Can you reproduce the Flink pull request review comment below word for word, from its first line through its last?

Passage given
• • •

You are viewing a plain text version of this content. The canonical link for it is here.
Posted to issues@flink.apache.org by GitBox <gi...@apache.org> on 2022/07/20 03:11:35 UTC

[GitHub] [flink] fredia commented on a diff in pull request #20313: [FLINK-28597][state] Discard initial checkpoints without a delay in common cases

fredia commented on code in PR #20313:
URL: https://github.com/apache/flink/pull/20313#discussion_r925114799


##########
flink-runtime/src/main/java/org/apache/flink/runtime/state/SharedStateRegistryImpl.java:
##########
@@ -162,7 +174,14 @@ public Set<Long> unregisterUnusedState(long lowestCheckpointID) {
                         subsumed.add(entry.stateHandle);
                     }
                     it.remove();
-                } else {
+                } else if (preventsDiscardingCreatedCheckpoint(entry)) {

Review Comment:
   `lowestCheckpointID`  is the lowest checkpoint in use,  we should add `lowestCheckpointID` into `checkpointInUse` set **in theory**.  And it would not violate correctness now, because `CheckpointsCleaner#cleanSubsumedCheckpoints` would check `<upTo` again.

• • •

Data excerpts
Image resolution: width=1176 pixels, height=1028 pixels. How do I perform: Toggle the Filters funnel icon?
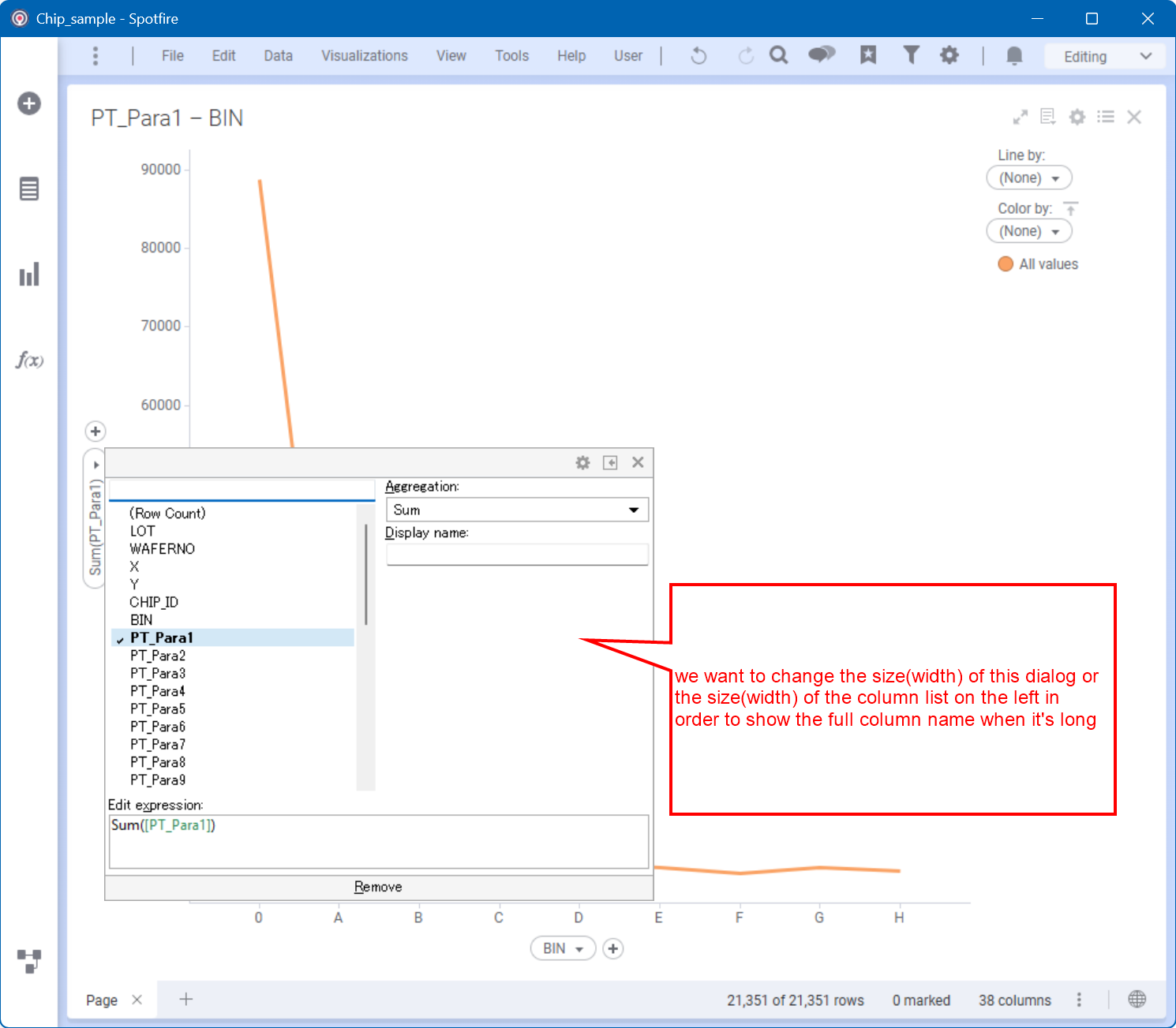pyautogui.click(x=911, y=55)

• • •

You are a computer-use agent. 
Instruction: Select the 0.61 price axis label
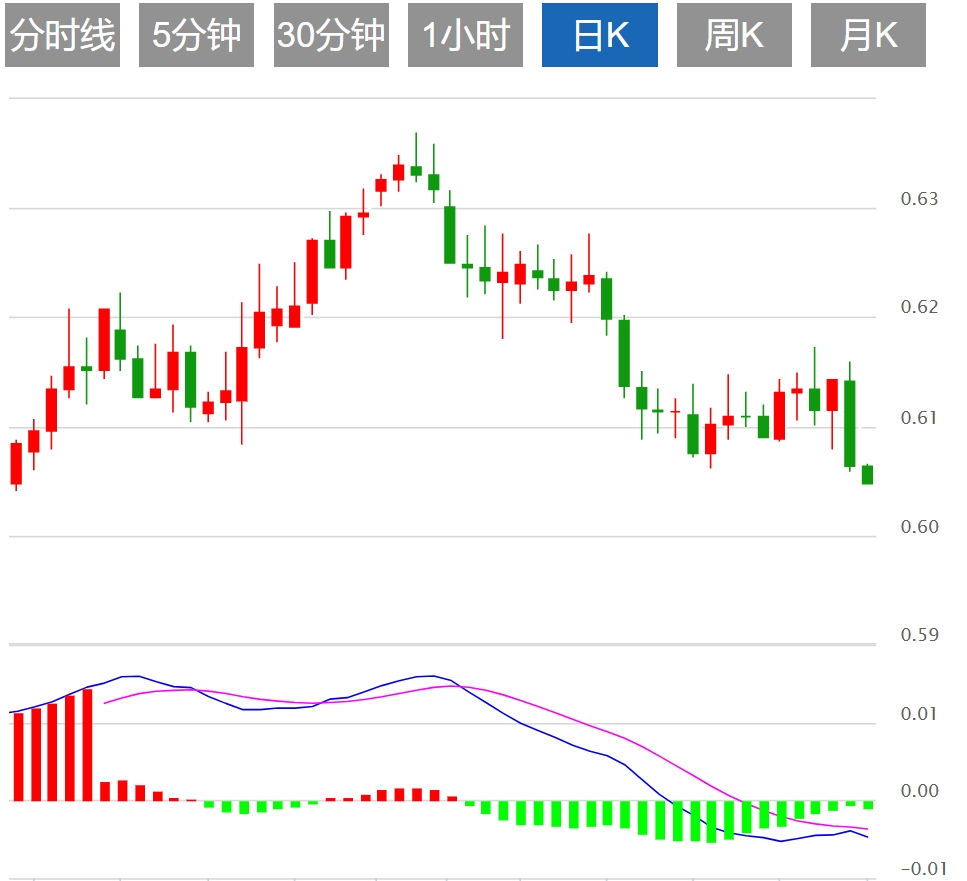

• • •

Answer for the task
You are viewing a plain text version of this content. The canonical link for it is here.
Posted to issues@flink.apache.org by GitBox <gi...@apache.org> on 2022/07/20 03:11:35 UTC

[GitHub] [flink] fredia commented on a diff in pull request #20313: [FLINK-28597][state] Discard initial checkpoints without a delay in common cases

fredia commented on code in PR #20313:
URL: https://github.com/apache/flink/pull/20313#discussion_r925114799


##########
flink-runtime/src/main/java/org/apache/flink/runtime/state/SharedStateRegistryImpl.java:
##########
@@ -162,7 +174,14 @@ public Set<Long> unregisterUnusedState(long lowestCheckpointID) {
                         subsumed.add(entry.stateHandle);
                     }
                     it.remove();
-                } else {
+                } else if (preventsDiscardingCreatedCheckpoint(entry)) {

Review Comment:
   `lowestCheckpointID`  is the lowest checkpoint in use,  we should add `lowestCheckpointID` into `checkpointInUse` set **in theory**.  And it would not violate correctness now, because `CheckpointsCleaner#cleanSubsumedCheckpoints` would check `<upTo` again.